Your immune system is the primary gatekeeper preventing Candida from overgrowing. Any condition that weakens it can open the door to thrush. HIV is the most dramatic example: 90% of people with AIDS develop oral thrush at some point during the disease. But you don’t need a severe condition for your immunity to dip enough. Uncontrolled diabetes creates a sugar-rich environment in your saliva that feeds Candida while also impairing immune function. Dry mouth from medications or conditions like Sjögren’s syndrome removes another layer of protection, since saliva contains antifungal compounds that help control yeast.

Cancer treatment is another major trigger. Chemotherapy and radiation to the head and neck both suppress immune defenses and damage the mouth’s mucosal lining, creating ideal conditions for fungal overgrowth.

Dentures and Oral Appliances

If you wear dentures, especially upper dentures, you have a specific and common risk factor. Candida thrives in the warm, moist space between a denture and the roof of your mouth. Wearing dentures while you sleep, poor cleaning habits, and an ill-fitting appliance all increase the chance of a type of thrush called denture stomatitis, which causes redness and soreness under the denture plate. Sometimes small nodules form on the palate, which can further worsen the fit and trap more fungus.
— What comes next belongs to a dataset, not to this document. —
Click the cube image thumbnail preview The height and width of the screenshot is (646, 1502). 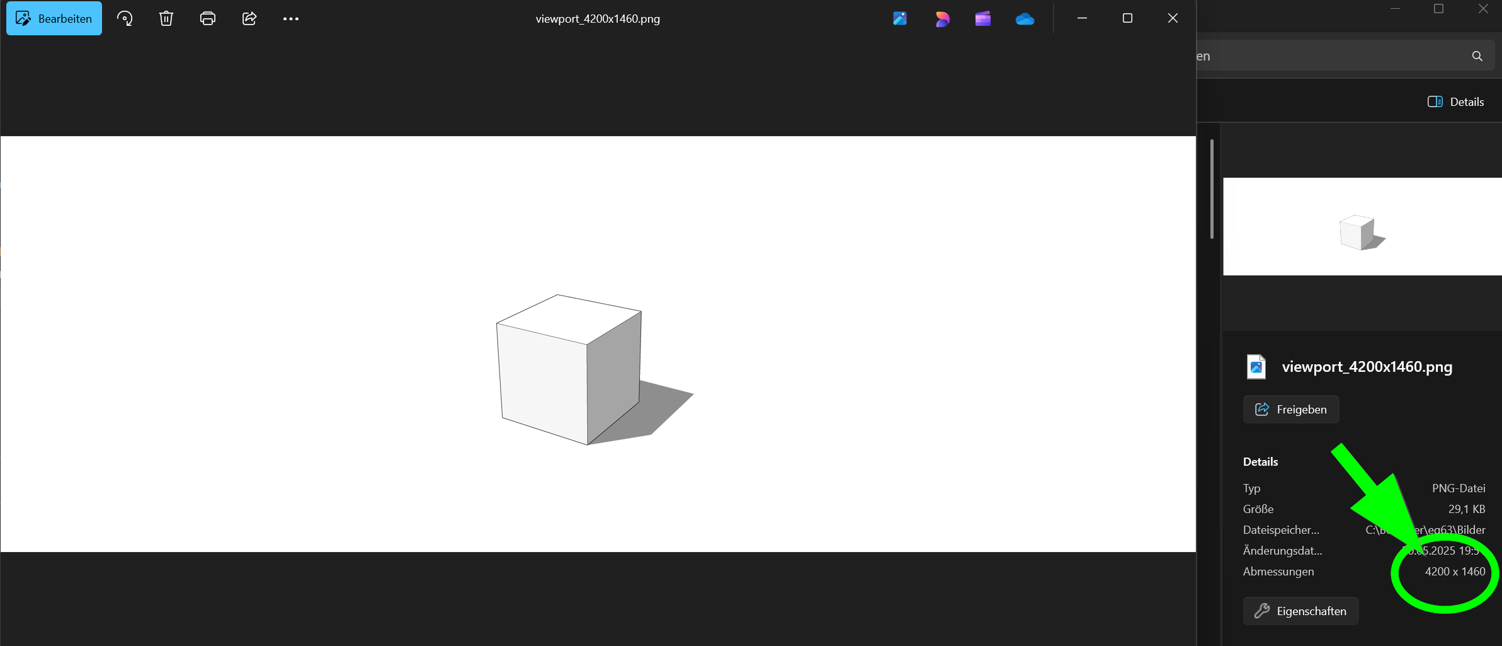click(1362, 226)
To reduce this risk, clean your dentures thoroughly each day and soak them overnight in a denture cleaning solution rather than sleeping with them in. If thrush keeps returning, your dentures may need to be professionally cleaned, relined, or replaced.

Babies and Breastfeeding

Thrush is extremely common in newborns and young infants because their immune systems aren’t fully developed yet. Babies simply don’t have the immune machinery to keep Candida populations in check the way adults do. The infection can also pass back and forth between a breastfeeding mother and baby. If a baby has oral thrush, the fungus can transfer to the mother’s nipples, causing pain, redness, and cracking. If only one of you is treated, reinfection is almost guaranteed, so both need treatment at the same time.
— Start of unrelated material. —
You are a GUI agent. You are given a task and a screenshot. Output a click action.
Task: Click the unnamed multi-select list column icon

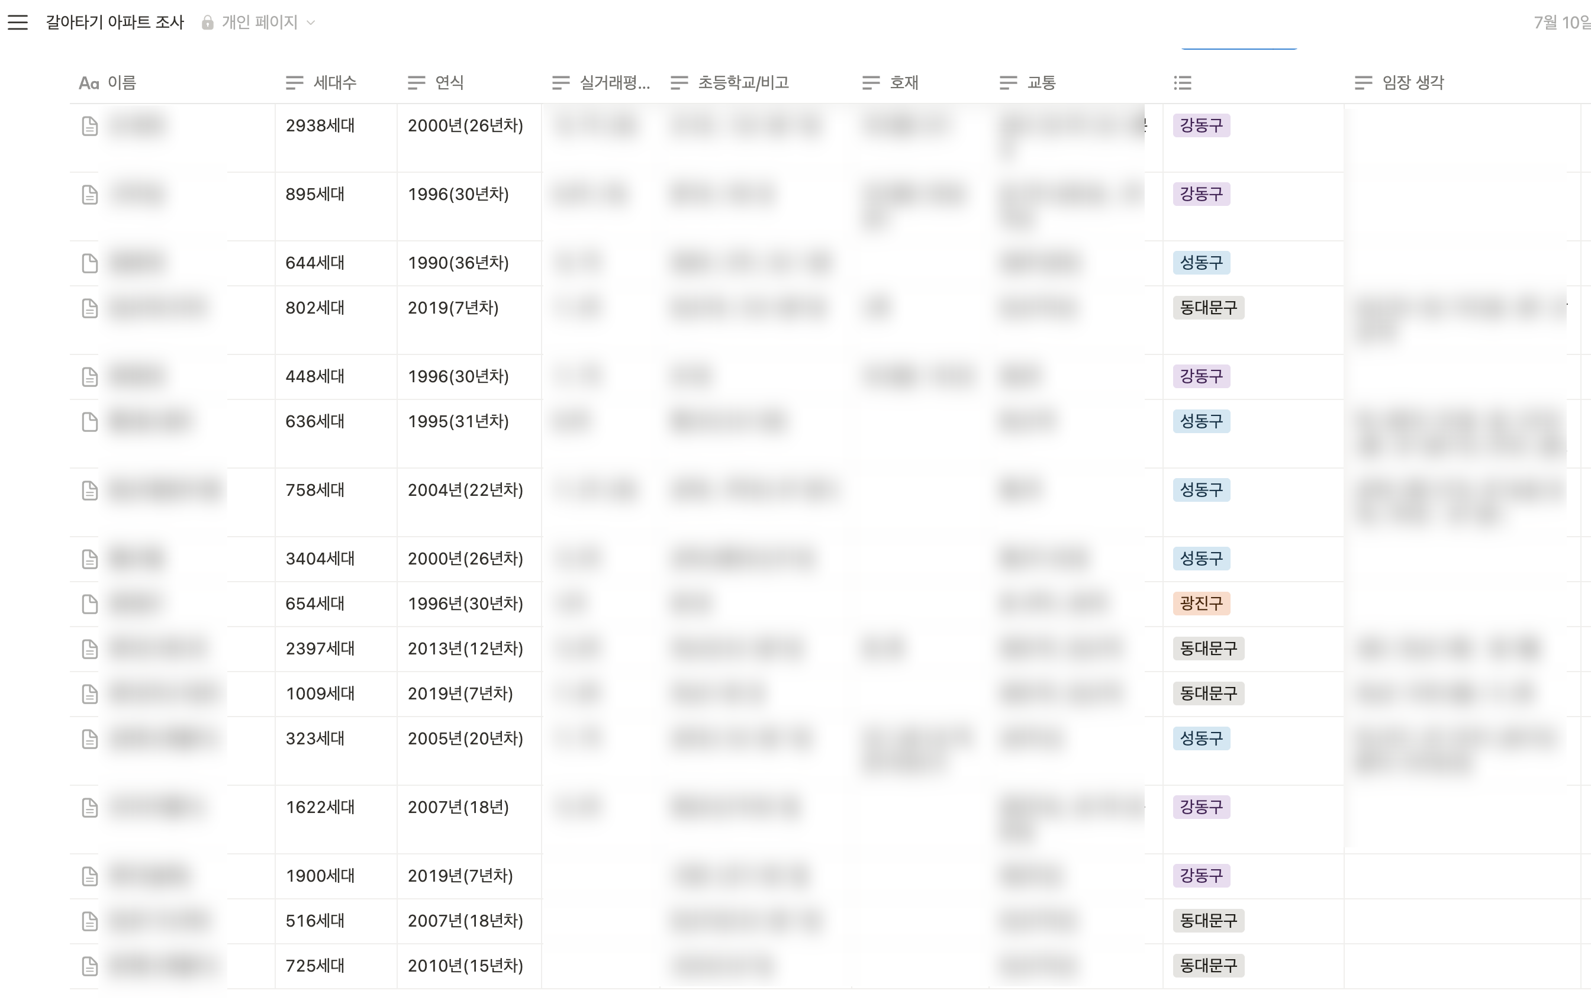pyautogui.click(x=1182, y=83)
What Oral Thrush Looks and Feels Like

The classic sign is creamy white or yellowish patches on your tongue, inner cheeks, gums, or the roof of your mouth. Unlike food debris, these patches don’t wipe off easily, and if you do scrape them, the tissue underneath is often red and may bleed slightly. You might also notice a cottony feeling in your mouth, loss of taste, or soreness that makes eating uncomfortable. Some people describe a burning sensation, particularly with spicy or acidic foods. In more advanced cases, the patches can spread to the back of the throat, making swallowing painful.
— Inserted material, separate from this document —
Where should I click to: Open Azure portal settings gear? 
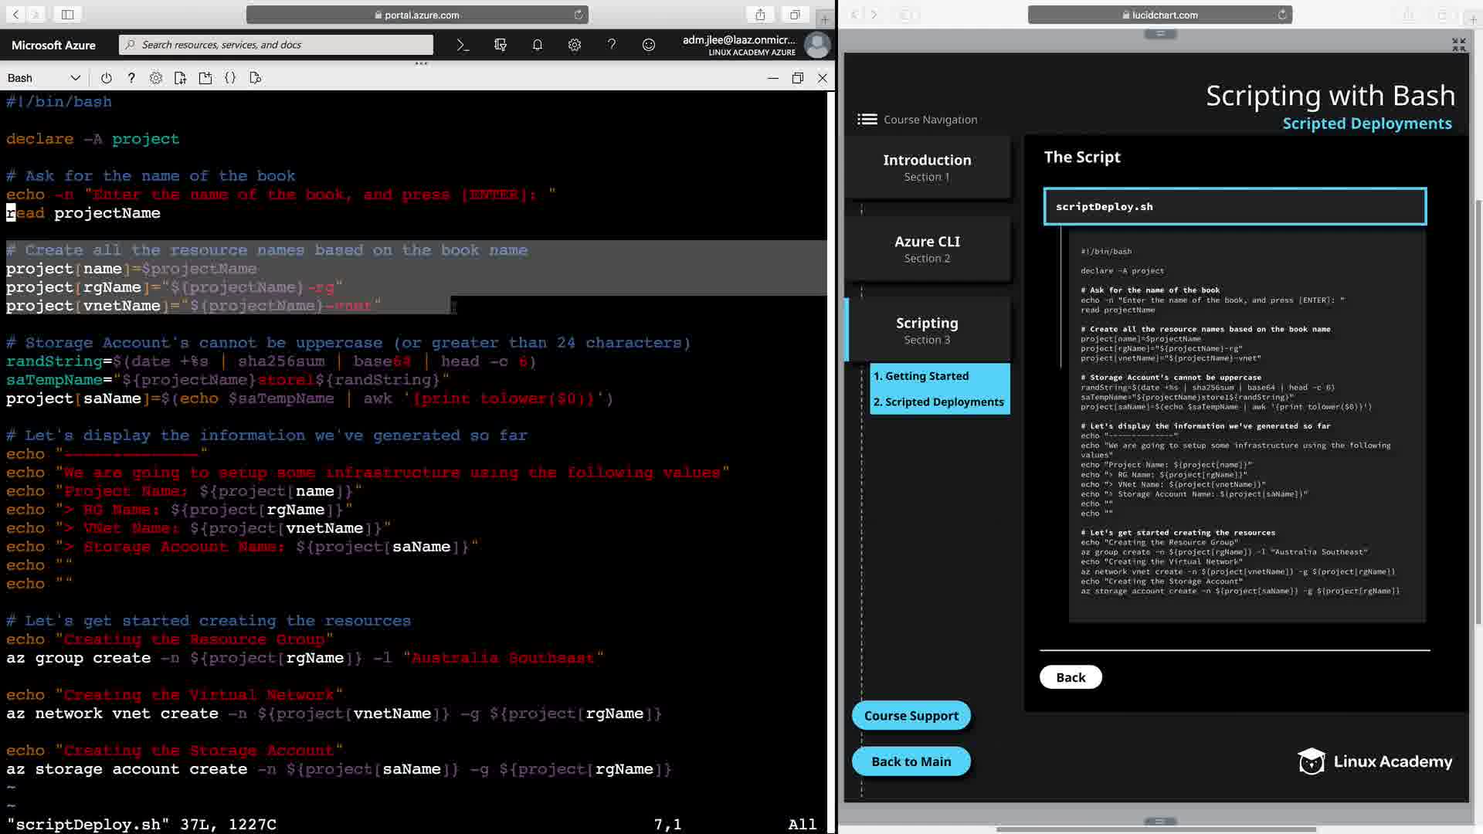tap(575, 45)
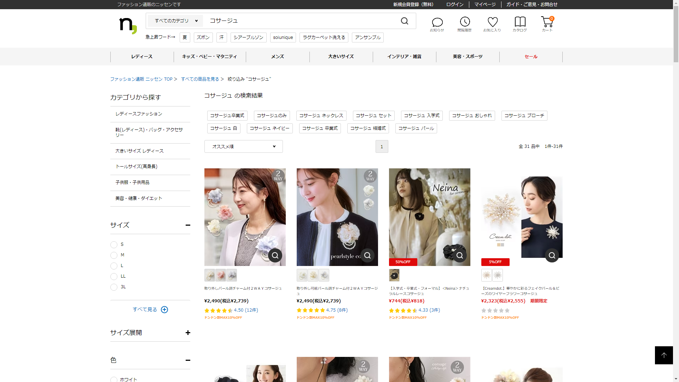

A healthcare provider can usually diagnose thrush just by looking at the patches. In uncertain cases, they may swab a small sample and examine it under a microscope to confirm the presence of Candida.

How Thrush Is Treated

Most cases of oral thrush clear up with a topical antifungal liquid that you swish around your mouth and then swallow or spit out. The standard approach is to use it four times a day, spacing doses at least three hours apart. Symptoms typically improve within about a week, but you’ll need to continue treatment for a couple of extra days after the patches have cleared to make sure the fungus is fully eliminated. Stopping too early is a common reason thrush comes back.

For more stubborn or severe infections, particularly in people with weakened immune systems, a provider may prescribe an oral antifungal pill instead. These are more potent but work through the same principle of targeting the fungal cell walls.

Why It Keeps Coming Back

Recurrent thrush almost always points to an ongoing trigger that hasn’t been addressed. If you’re on long-term antibiotics, corticosteroids, or immunosuppressive therapy, thrush may return repeatedly until the underlying medication changes or you add consistent preventive steps. People with uncontrolled diabetes often see thrush resolve once blood sugar is better managed. Denture wearers who don’t change their cleaning routine will typically see it return within weeks.

If thrush keeps recurring and you can’t identify an obvious cause, it’s worth investigating further. Recurrent oral thrush in an otherwise healthy adult can occasionally be an early sign of an undiagnosed immune condition or diabetes. A simple blood test can help rule out these possibilities.